● **Exercise data**:
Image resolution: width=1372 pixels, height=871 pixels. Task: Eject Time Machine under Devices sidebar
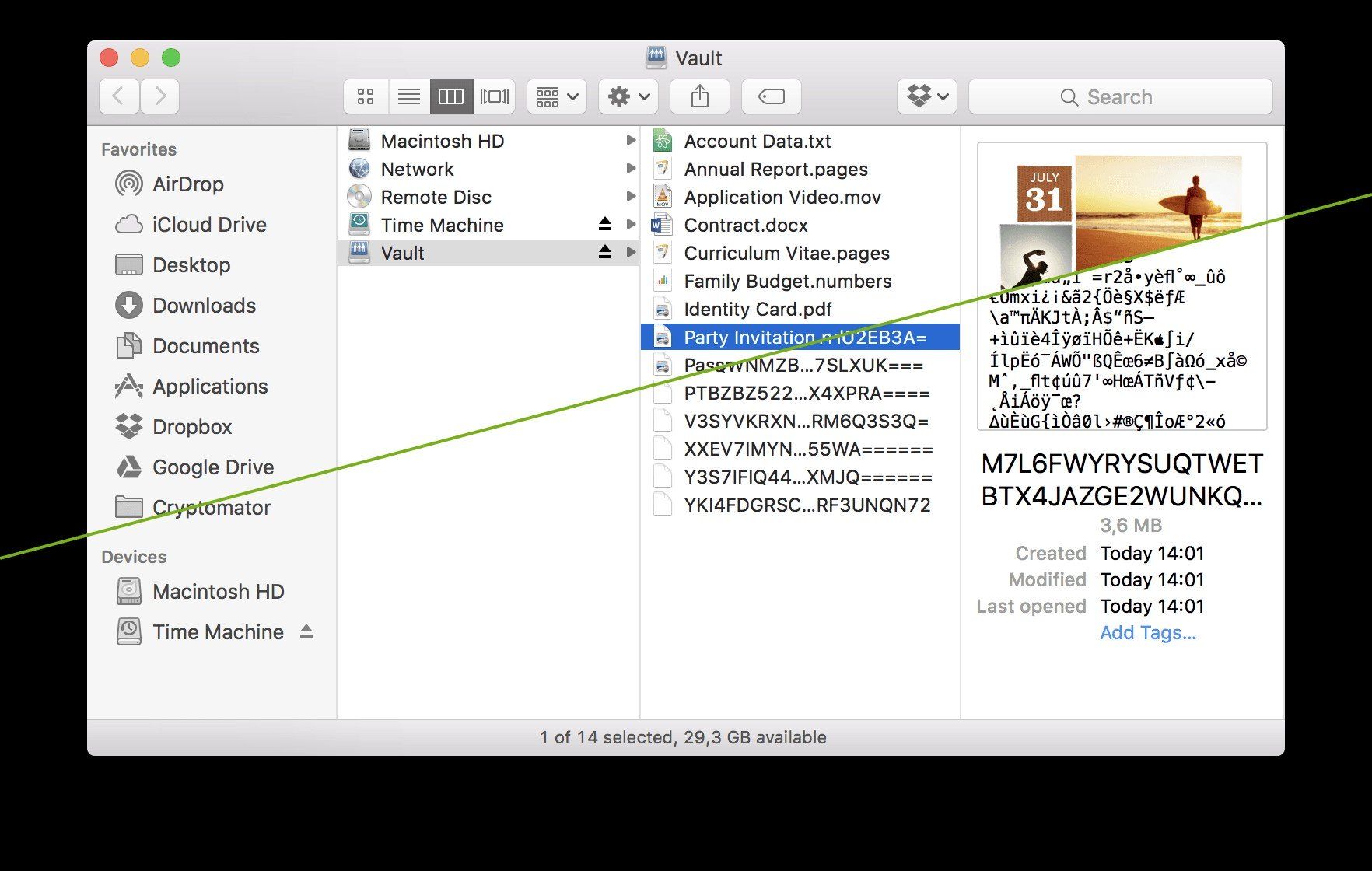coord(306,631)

...

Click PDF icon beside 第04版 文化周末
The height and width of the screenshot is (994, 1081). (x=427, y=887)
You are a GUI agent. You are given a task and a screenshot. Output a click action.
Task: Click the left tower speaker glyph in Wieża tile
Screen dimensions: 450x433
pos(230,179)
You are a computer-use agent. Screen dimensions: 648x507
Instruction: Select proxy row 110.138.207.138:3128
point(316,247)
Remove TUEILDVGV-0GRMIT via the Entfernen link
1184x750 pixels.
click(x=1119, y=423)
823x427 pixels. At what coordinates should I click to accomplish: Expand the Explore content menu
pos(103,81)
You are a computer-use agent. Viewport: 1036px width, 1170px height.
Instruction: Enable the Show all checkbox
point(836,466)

==

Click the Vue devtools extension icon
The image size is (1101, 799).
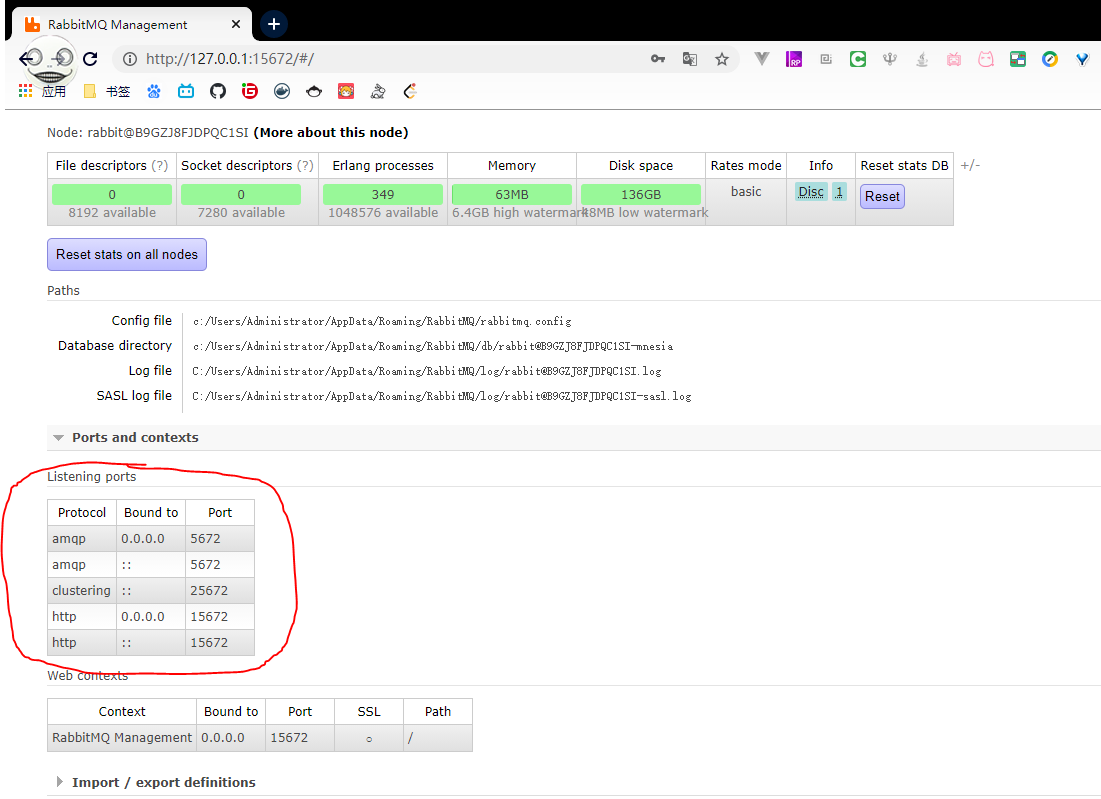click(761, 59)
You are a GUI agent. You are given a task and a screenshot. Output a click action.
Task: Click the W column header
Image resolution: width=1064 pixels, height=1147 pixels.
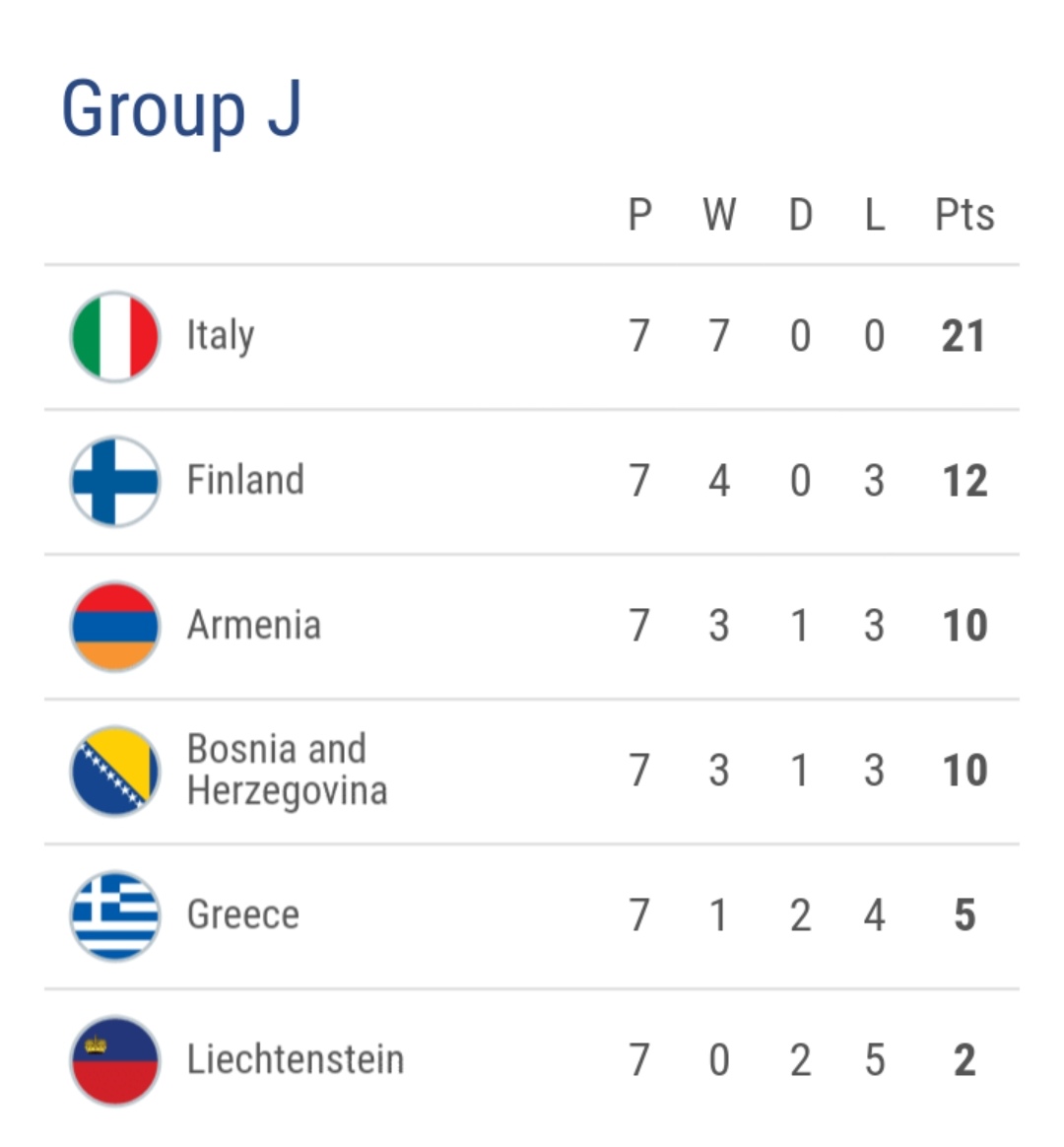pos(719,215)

● **Work order**:
Copy out each line of the material above that holds the word "computer".

● **Answer space**:
You are a computer-use agent. Screen dimensions: 648x507
You are a computer-use agent. Viewport: 1036px width, 1170px height.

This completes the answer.